(Entries taken from a collection)
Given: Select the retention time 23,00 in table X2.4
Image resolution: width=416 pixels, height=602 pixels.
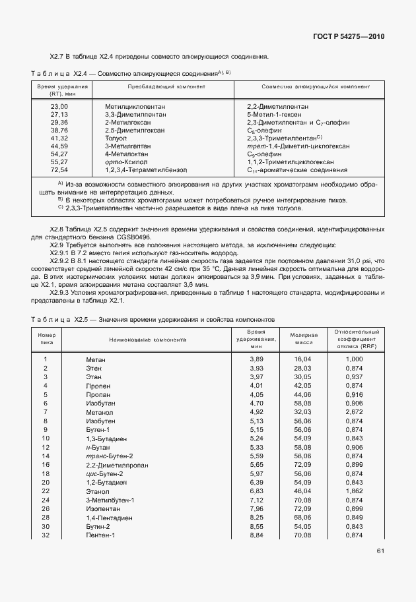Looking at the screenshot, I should pos(59,106).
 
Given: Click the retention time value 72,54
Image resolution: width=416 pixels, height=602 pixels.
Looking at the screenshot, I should pos(59,169).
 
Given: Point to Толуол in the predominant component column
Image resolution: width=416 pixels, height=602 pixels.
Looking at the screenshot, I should pos(116,138).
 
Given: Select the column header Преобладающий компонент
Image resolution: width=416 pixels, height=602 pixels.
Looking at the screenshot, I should pos(156,87).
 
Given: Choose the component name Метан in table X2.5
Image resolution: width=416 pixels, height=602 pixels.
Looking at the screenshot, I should pos(96,359).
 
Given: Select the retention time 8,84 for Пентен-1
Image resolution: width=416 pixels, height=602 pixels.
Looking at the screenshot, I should pos(256,535).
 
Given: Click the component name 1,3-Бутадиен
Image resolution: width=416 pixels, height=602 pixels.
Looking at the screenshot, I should pos(106,438).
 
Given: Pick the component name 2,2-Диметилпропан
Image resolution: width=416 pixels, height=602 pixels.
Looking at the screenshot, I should pos(113,464).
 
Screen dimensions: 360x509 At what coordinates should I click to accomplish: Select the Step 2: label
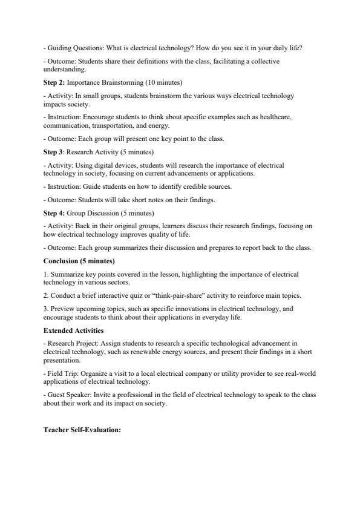click(54, 82)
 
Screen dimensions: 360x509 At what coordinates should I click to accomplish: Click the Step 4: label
click(54, 213)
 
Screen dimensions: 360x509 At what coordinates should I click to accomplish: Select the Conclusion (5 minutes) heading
click(79, 261)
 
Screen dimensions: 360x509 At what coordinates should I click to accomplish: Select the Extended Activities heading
click(73, 330)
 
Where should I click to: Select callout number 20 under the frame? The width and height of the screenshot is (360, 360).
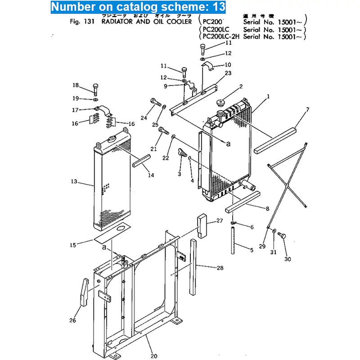tap(154, 356)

• _Exercise objective_
Write out every line of the listing above word for word, leaving out the pictures.

• _Full solution_
Given: Select the retention time 23,00 in table X2.4
Image resolution: width=416 pixels, height=602 pixels.
Looking at the screenshot, I should pos(59,106).
 
Given: Click the retention time value 72,54
Image resolution: width=416 pixels, height=602 pixels.
Looking at the screenshot, I should pos(59,169).
 
Given: Point to Толуол in the predominant component column
Image resolution: width=416 pixels, height=602 pixels.
Looking at the screenshot, I should pos(116,138).
 
Given: Select the column header Преобладающий компонент
Image resolution: width=416 pixels, height=602 pixels.
Looking at the screenshot, I should pos(156,87).
 
Given: Choose the component name Метан in table X2.5
Image resolution: width=416 pixels, height=602 pixels.
Looking at the screenshot, I should pos(96,359).
 
Given: Select the retention time 8,84 for Пентен-1
Image resolution: width=416 pixels, height=602 pixels.
Looking at the screenshot, I should pos(256,535).
 
Given: Click the component name 1,3-Бутадиен
Image resolution: width=416 pixels, height=602 pixels.
Looking at the screenshot, I should pos(106,438).
 
Given: Pick the component name 2,2-Диметилпропан
Image resolution: width=416 pixels, height=602 pixels.
Looking at the screenshot, I should pos(113,464).
 
Screen dimensions: 360x509 At what coordinates should I click to accomplish: Select the Step 2: label
click(54, 82)
 
Screen dimensions: 360x509 At what coordinates should I click to accomplish: Click the Step 4: label
click(54, 213)
 
Screen dimensions: 360x509 At what coordinates should I click to accomplish: Select the Conclusion (5 minutes) heading
click(79, 261)
 
Screen dimensions: 360x509 At what coordinates should I click to accomplish: Select the Extended Activities heading
click(73, 330)
 
Where should I click to: Select callout number 20 under the frame? The width and height of the screenshot is (360, 360).
tap(154, 356)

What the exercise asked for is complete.